+++ Texte fourni

En cas de déconfinement trop tôt, « résurgence mortelle » de la pandémie
Entre autres nouveaux bilans, 987 personnes sont décédées en France en 24 heures, parmi lesquelles un enfant de six ans, selon les autorités sanitaires. « Pâle rayon de soleil » cependant, la diminution des admissions en réanimation (62 patients en moins). Après un nouveau record journalier de près de mille morts également en Grande Bretagne, le gouvernement britannique a exhorté au respect du confinement malgré le week-end pascal qui promet d’être ensoleillé. Le Premier ministre Boris Johnson, contaminé et hospitalisé depuis dimanche, se remet à l’hôpital mais « doit se reposer », selon son père.
L’Espagne a annoncé vendredi son plus bas nombre de morts quotidiens depuis le 24 mars, avec 605 décès. Le confinement a été prolongé en Irlande comme en Italie jusqu’à début mai. La Turquie a dépassé de son côté les 1 000 morts vendredi. La timide tendance à la baisse de la tension hospitalière dans plusieurs pays montre que le confinement commence à porter ses fruits. Partout, les autorités sanitaires appellent à ne pas relâcher les efforts pour autant.

++++++
+++ Données disponibles

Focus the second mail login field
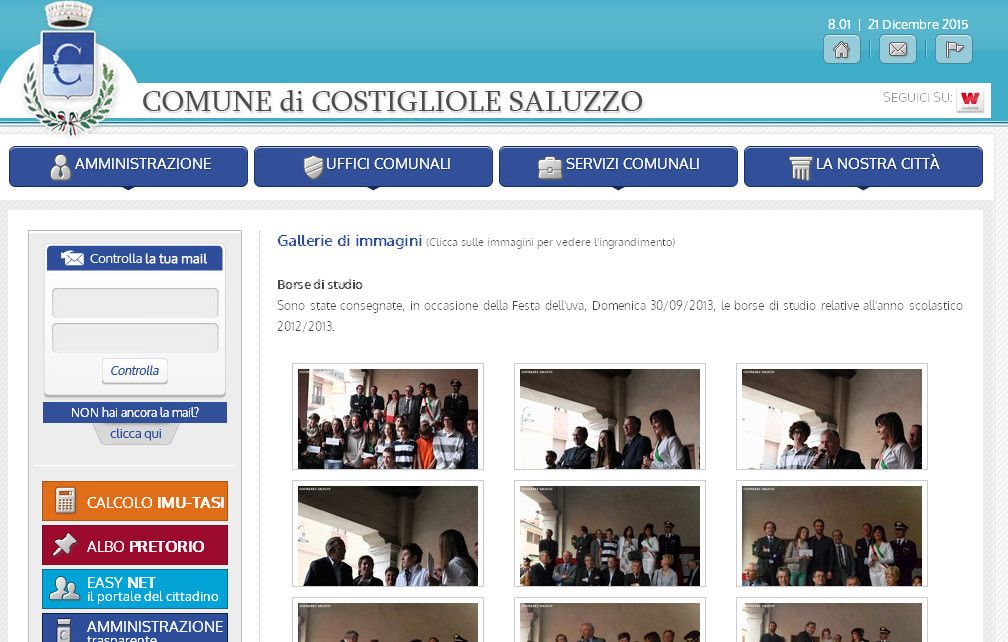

++++++

- Consigne:
Reprenez le texte sur la pandémie et le confinement à la suite de sa dernière phrase. Le matériel n'entre pas en jeu ici.

- Réponse:
Et alors que certains pays européens se préparent à la sortie du confinement, dans le sillage de la Chine, l’OMS a souligné qu’une levée trop rapide des restrictions « pourrait entraîner une résurgence mortelle » de la pandémie. Son « reflux pourrait être aussi mortel que sa propagation s’il n’est pas géré convenablement », a prévenu le patron de l’agence onusienne, l’Ethiopien Tedros Adhanom Ghebreyesus. Des experts mettent également en garde. « Le pire scénario serait une sorte de fête de la victoire avec tout le monde dans la rue, en train de s’embrasser et de se congratuler », prévient David Lalloo, directeur de l’École de médecine tropicale de Liverpool.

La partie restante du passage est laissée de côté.